Different moods for reading strike me at various times, but lately I’ve been in the midst of a life plan-crisis, battling Seasonal Affective Disorder, and feeling alienated and alone in a city that’s still new to me after 9 months of settling in. So the literary mood I’ve been in has demanded stories about women who take life by the balls. Here are a few that sated the need.
Just Kids, by Patti Smith: This memoir of legendary lady-rocker Patti Smith about her young adulthood loving, living with, and working alongside groundbreaking photographer and artist Robert Mapplethorpe is one of those gripping first-hand accounts of a life so fabled before you even learn about it that you can’t quite believe everything you’re reading. Except, Smith’s voice is so authentic, so awkwardly, adolescently true, you must believe it. From busking in Paris to singing Janis Joplin a song written just for her in the Chelsea Hotel to caring for Mapplethorpe in his last, heartbreaking days as an early victim of AIDS, Smith’s memoir is ultimately about a woman playing with art –any art– until it is willing to play back with her. Yes, the name dropping is kind of deliciously bad, but at its heart, the story is inspiring. Here’s an artist it worked out for, worthy of accolades.

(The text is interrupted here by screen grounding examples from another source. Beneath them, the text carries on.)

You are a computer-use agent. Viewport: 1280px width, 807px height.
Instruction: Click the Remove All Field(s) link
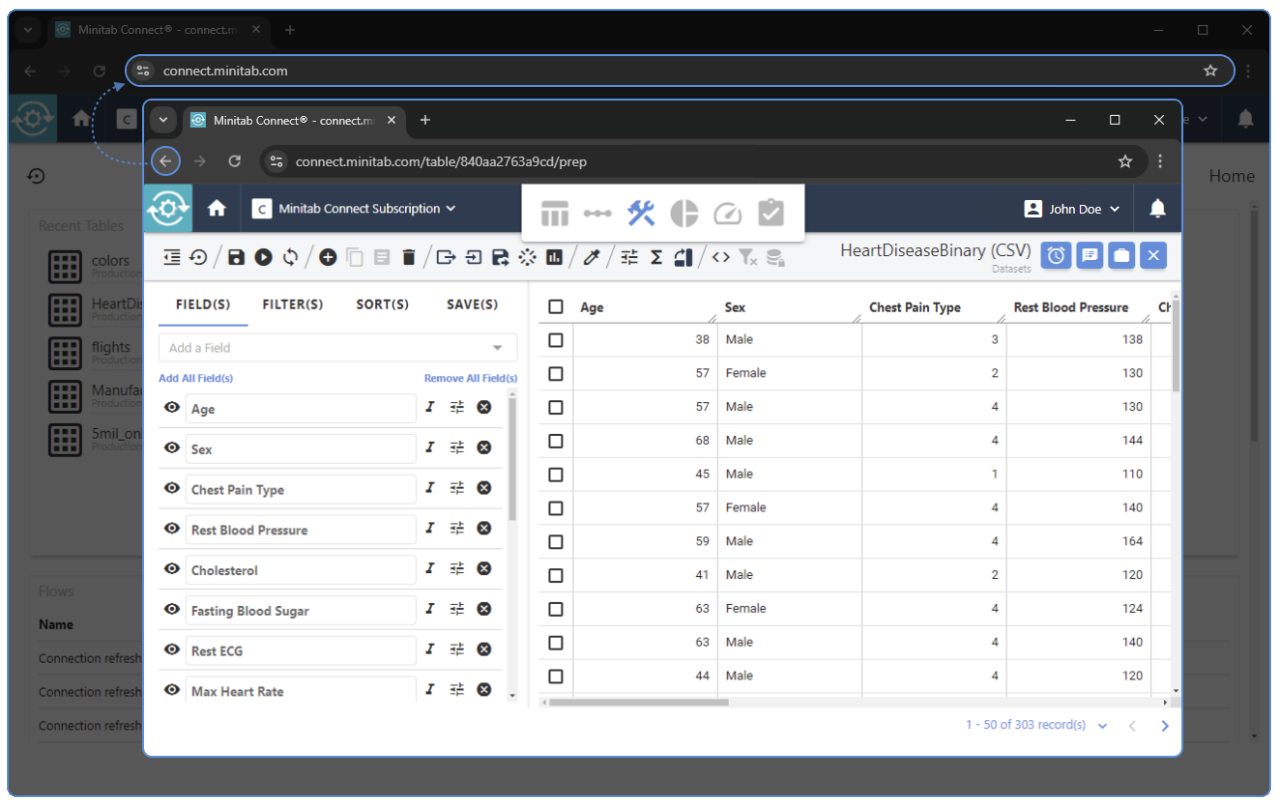point(470,379)
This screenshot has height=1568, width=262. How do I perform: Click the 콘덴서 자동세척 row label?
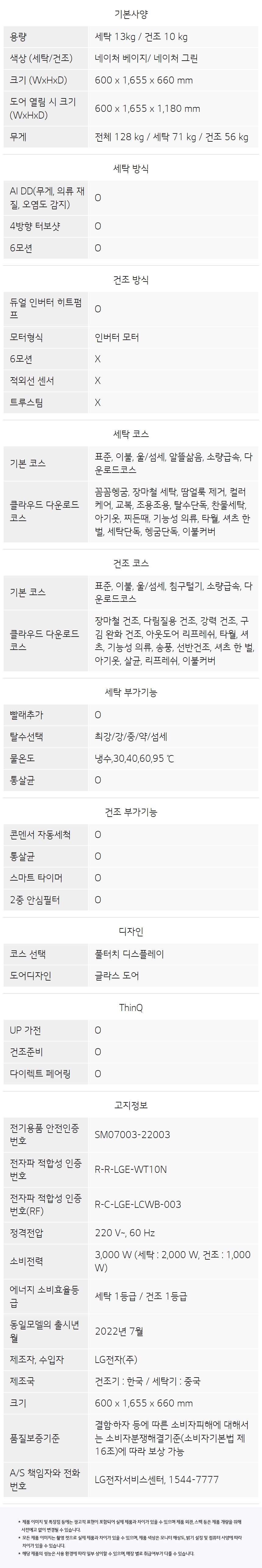tap(40, 835)
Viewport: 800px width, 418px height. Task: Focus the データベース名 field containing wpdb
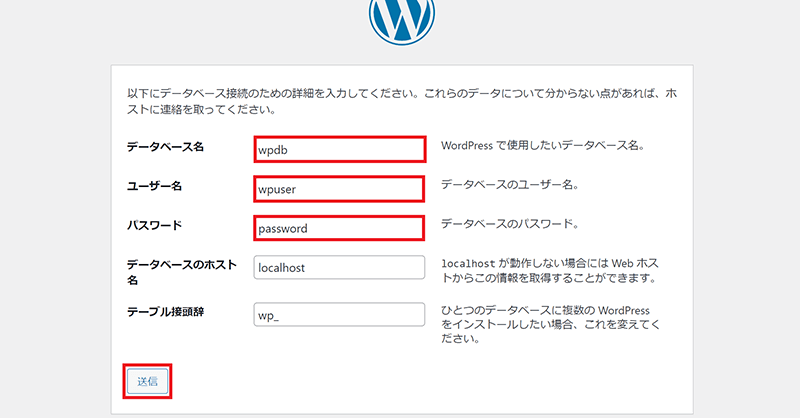tap(339, 149)
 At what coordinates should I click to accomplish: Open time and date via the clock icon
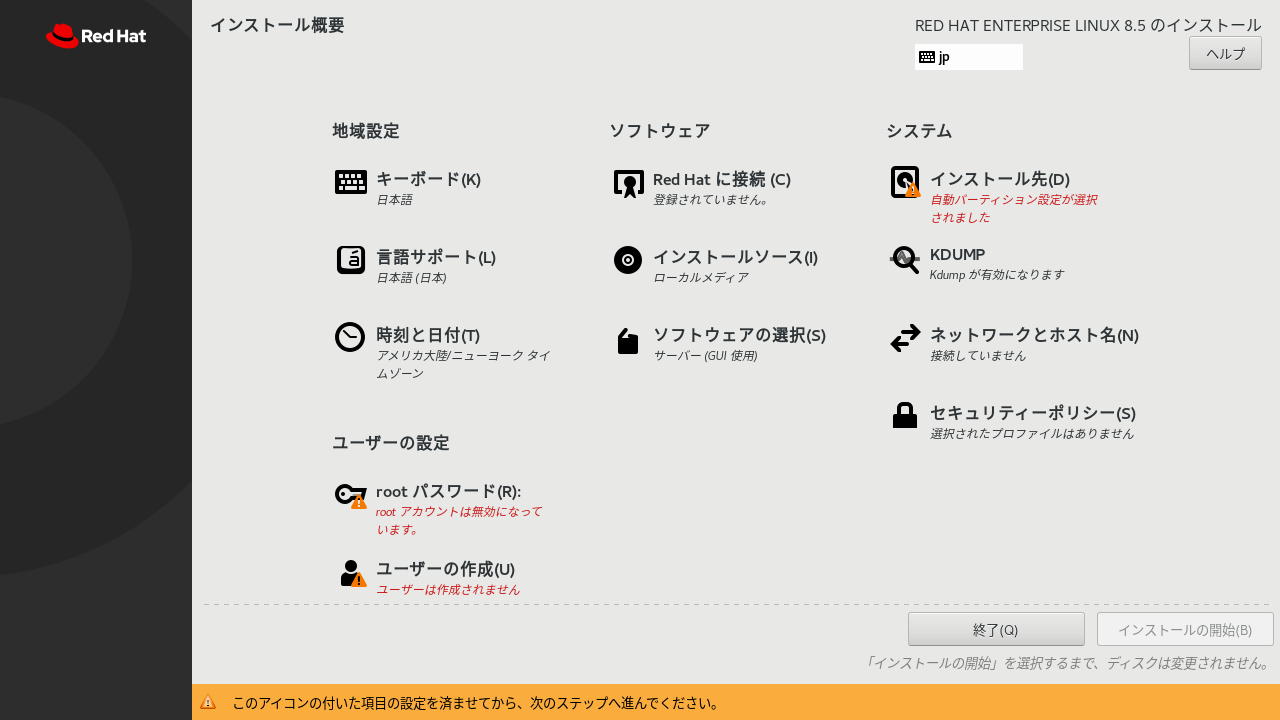pyautogui.click(x=350, y=337)
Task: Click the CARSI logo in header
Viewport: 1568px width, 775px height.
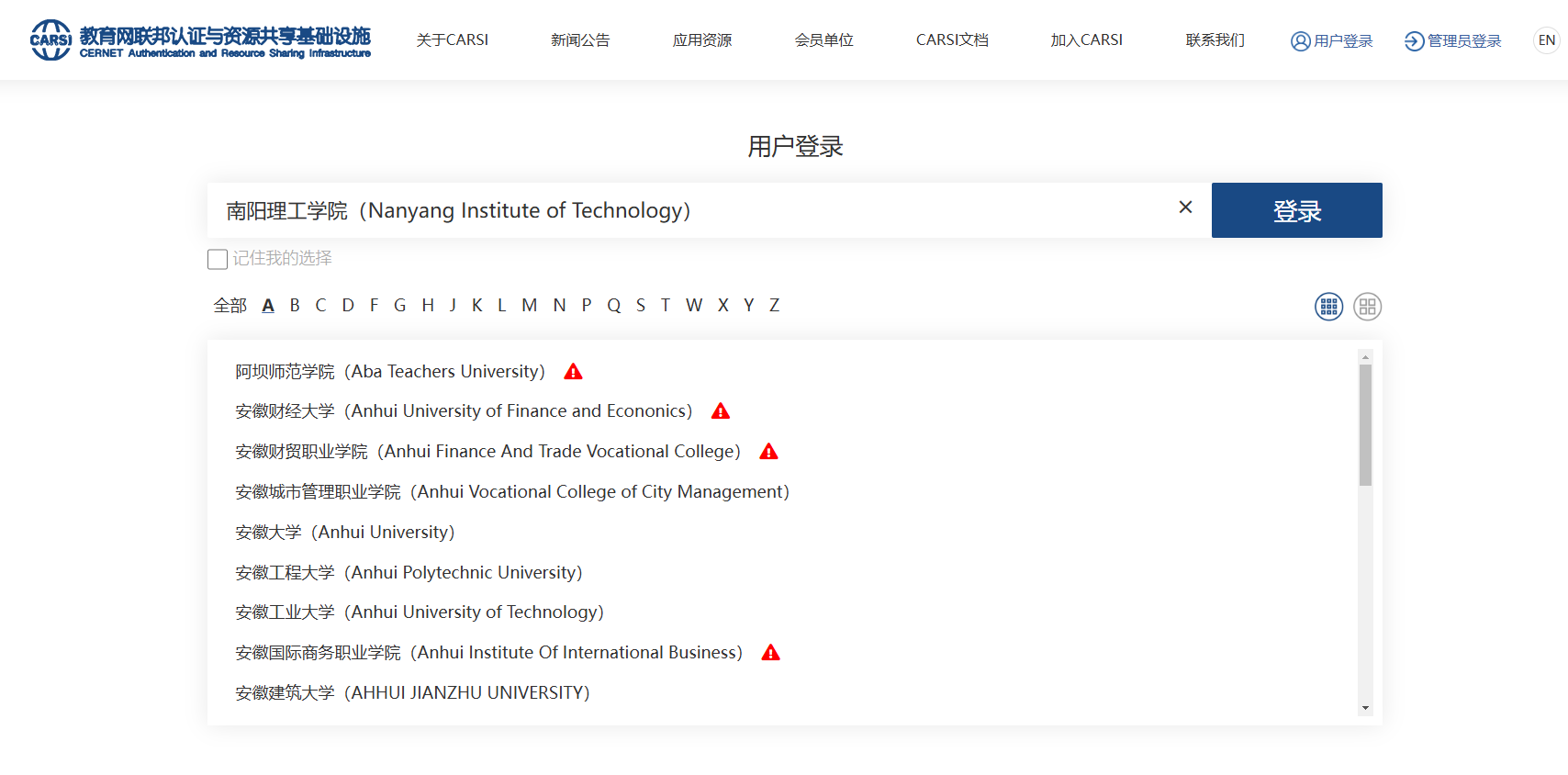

My Life in France, by Julia Child with Alex Prud’homme: Another memoir by a relatively celebrated woman, Julia Child’s voice comes through these pages in its ever lively, down-to-earth, enjoyable way. Anyone who’s watched her show before knows the voice explicitly, so how delicious to read a hundred or more pages of her descriptions of early Parisian dinners of soule mariniere, pot au feu, and other delicacies. She does a little delicious namedropping herself, of both famous chefs and fringe celebrities from the Paris of the 1950s (she attended Ernest Hemingway’s son’s wedding!). But the real joy of My Life in France is reading about Chef Julia’s process of learning, testing, perfecting, tweaking, writing, and editing recipes. There is something almost meditative and definitely satisfying about the humdrum routine of her technique, the anal retentive perfectionism that haunts these pages. As a person who works with a similar sense of self-nitpicking, I thrilled to see evidence that it can be a quality that brings success.
Create Dangerously: The Immigrant Artist at Work, by Edwidge Danticat: This book, both a collection of essays and a cohesive work, chronicles thoughts both personal and national for Danticat, a Haitian-American writer whose book explores the tension of being bi-national and creative, and the responsibility of being a writer and the torch of truth-telling and story-bearing it carries with it. I took away a lot from this book (Danticat is a beautiful writer who writes in about 20 layers at once), but chief to my immediate struggles was the sense of victory in relaying a story, the acknowledgement that it isn’t really enough to do so, but that it is the most storytellers can do and so we must.
What are some books you’ve read about inspirational women?